Ranking member Rep. Devin Nunes, R-Calif., left, confers with Rep. Mike Turner, R-Ohio, left, and Rep. Jim Jordan, R-Ohio, during a break in the first public impeachment hearing of President Donald Trump. (Alex Brandon/AP)
Ranking member Rep. Devin Nunes, R-Calif., left, confers with Rep. Mike Turner, R-Ohio, left, and Rep. Jim Jordan, R-Ohio, during a break in the first public impeachment hearing of President Donald Trump. (Alex Brandon/AP)

Our top diplomat in Ukraine, William Taylor, told the nation Wednesday what he’d testified to behind closed doors: He understood Donald Trump led a “hold” on military aide to Ukraine to extort Ukrainian investigation into Joe Biden’s son (part of a debunked conspiracy theory, by the way). This unprecedented demand, abetted by an “irregular” channel of Trump officials, was “contrary to the goals of longstanding U.S. policy” and “folly.” Taylor was corroborated by Deputy Secretary of State George Kent.

Some believe that seeing and hearing the patriotic ramrod Taylor, an Army vet with Republican ties, will move the needle of opinion against Trump more than media reports of private testimony ever could.

I fall into another, more cynical camp, believing that those who support the president’s culture war, and who haven’t been persuaded by the damning reports to date of his behavior, are impervious to persuasion.

Why would we expect otherwise? The cultural right, like all ideologues who make up their minds first and then contort reality to fit their worldview, doesn’t budge in the face of evidence and reason. We saw the MO in a recent blot on history for which Trump was a cheerleader, the birther movement.

Questions about Barack Obama’s American nativity, rooted purely in racism against the first black president, were the ultimate case of whack-a-mole. Knock down one conspiracy theory, and another, equally nonsensical one popped up to replace it. Trump diehards’ brief against impeachment follows the same formula: Offer spurious defense. When that proves false, dream up more excuses. Rinse, lather, repeat.

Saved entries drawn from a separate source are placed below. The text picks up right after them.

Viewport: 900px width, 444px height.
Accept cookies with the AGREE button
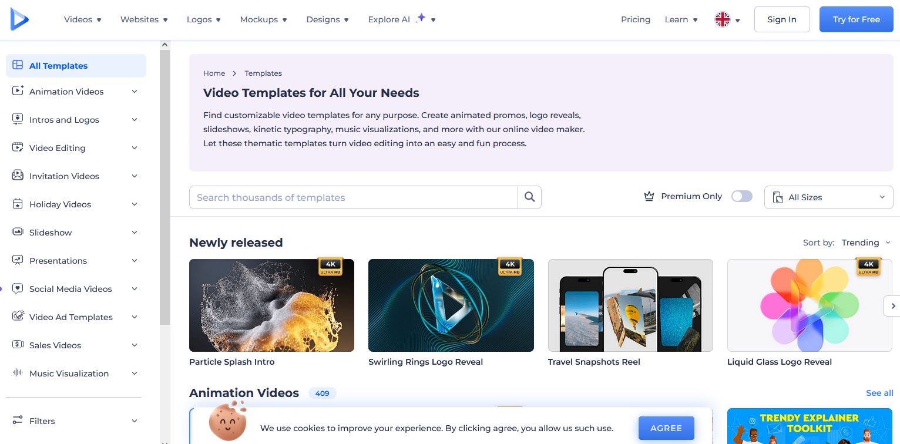(x=666, y=428)
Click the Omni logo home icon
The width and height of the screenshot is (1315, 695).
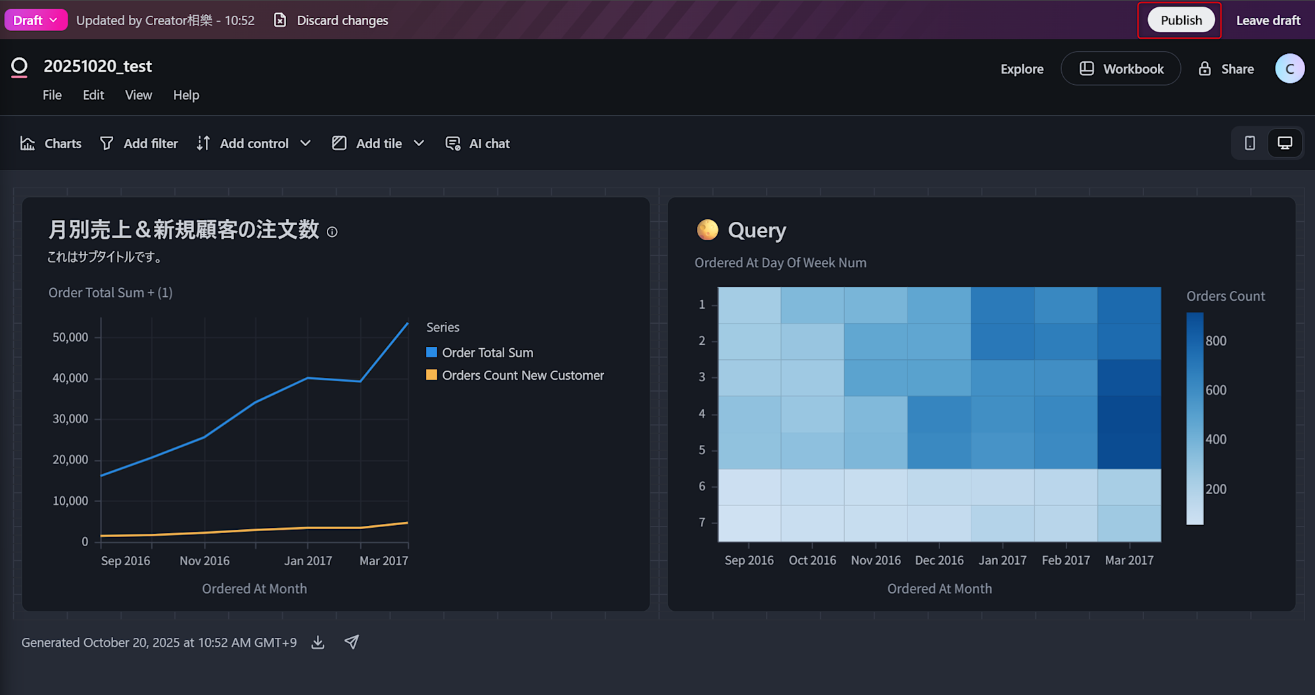point(20,67)
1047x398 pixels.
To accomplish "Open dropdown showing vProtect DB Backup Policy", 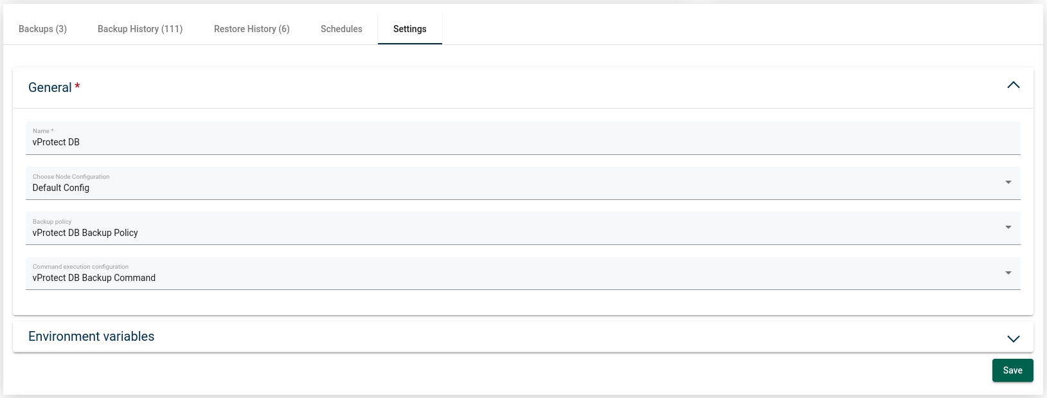I will pos(514,233).
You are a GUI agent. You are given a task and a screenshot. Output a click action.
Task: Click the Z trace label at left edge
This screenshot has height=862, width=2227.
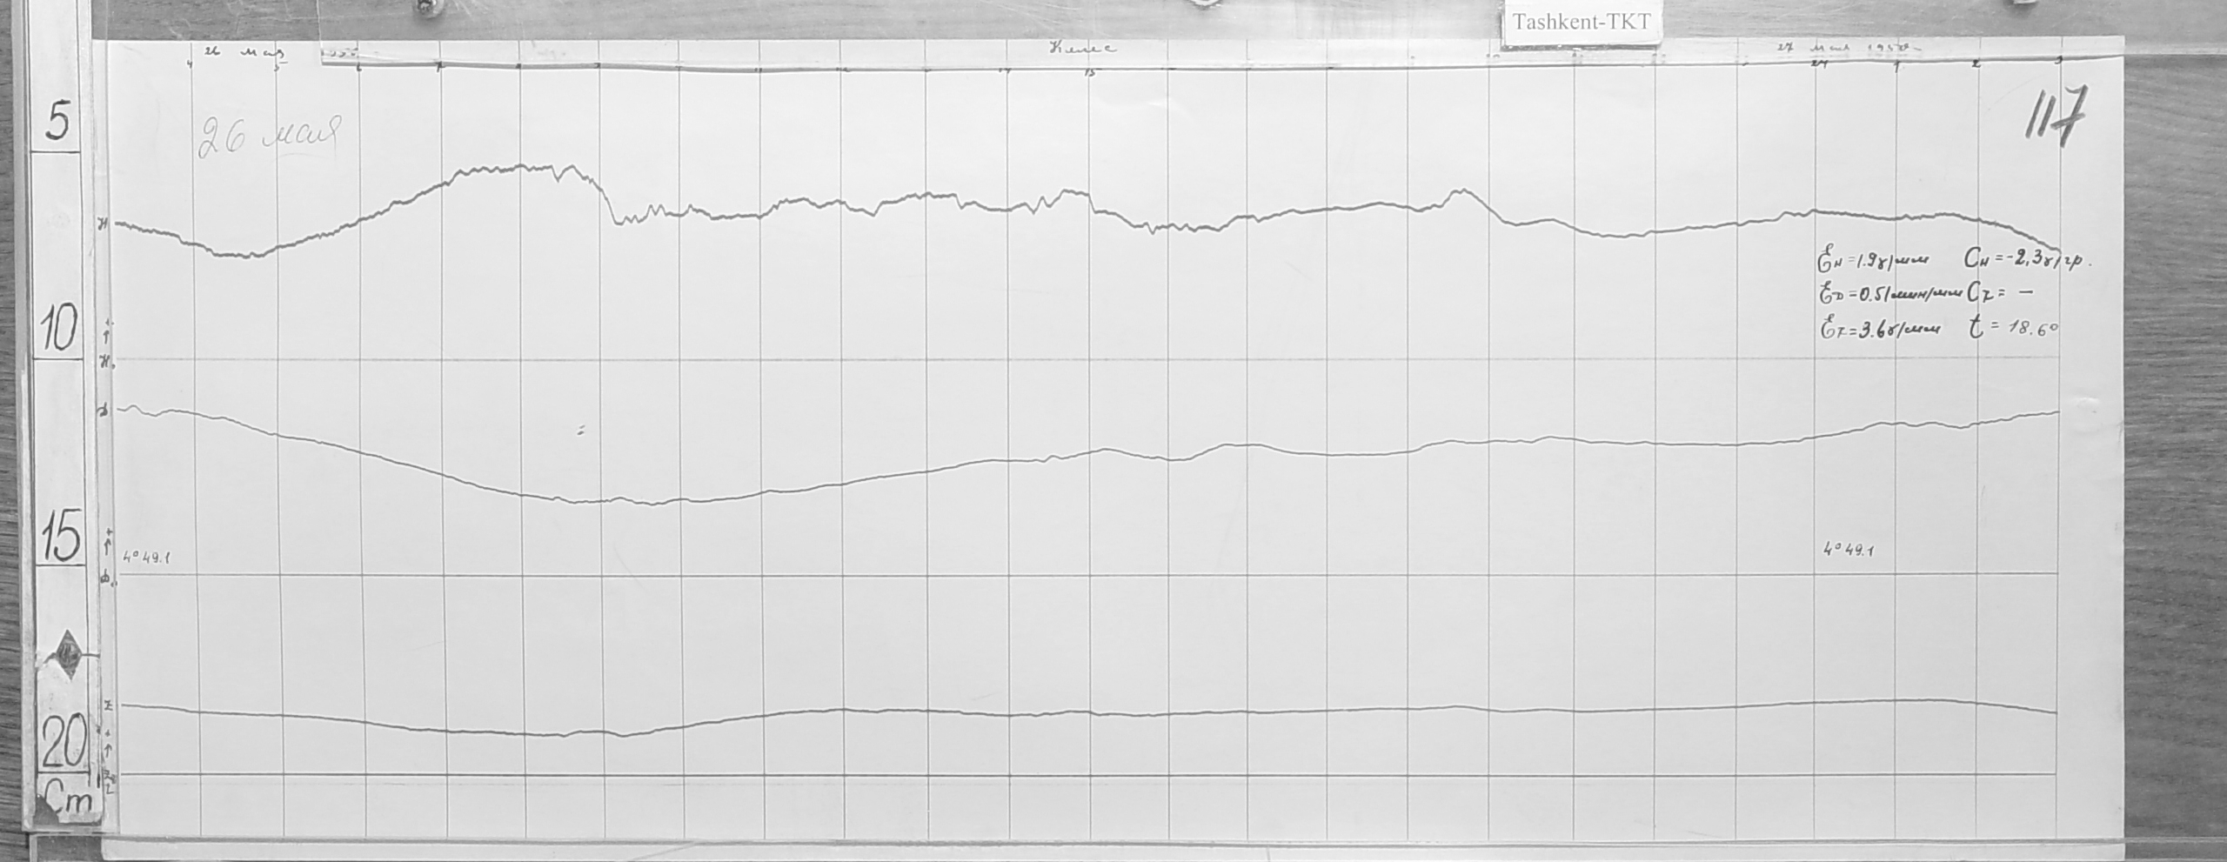point(108,705)
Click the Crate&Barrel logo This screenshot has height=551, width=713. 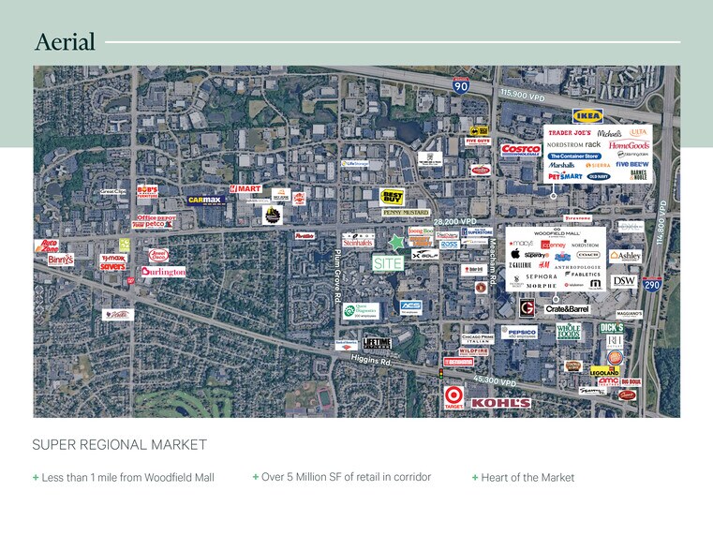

Top U.S. diplomat in Ukraine William Taylor, right, and career Foreign Service officer George Kent, left are sworn in to testify before the House Intelligence Committee on Capitol Hill in Washington, Wednesday, Nov. 13, 2019. (Alex Brandon/AP)
Top U.S. diplomat in Ukraine William Taylor, right, and career Foreign Service officer George Kent, left are sworn in to testify before the House Intelligence Committee on Capitol Hill in Washington, Wednesday, Nov. 13, 2019. (Alex Brandon/AP)

Consider the similarities between these two cults.

Right-wing bloggers first questioned Obama’s birthplace when he ran for the White House in 2008. He responded by releasing his short-form birth certificate. But there would be no rest for weary fact-checkers. In 2009, they ran to ground a false birther claim that Obama had visited Pakistan in 1981, and therefore had to be a foreign citizen, since Americans supposedly were banned from visiting that country back then. (They weren’t.)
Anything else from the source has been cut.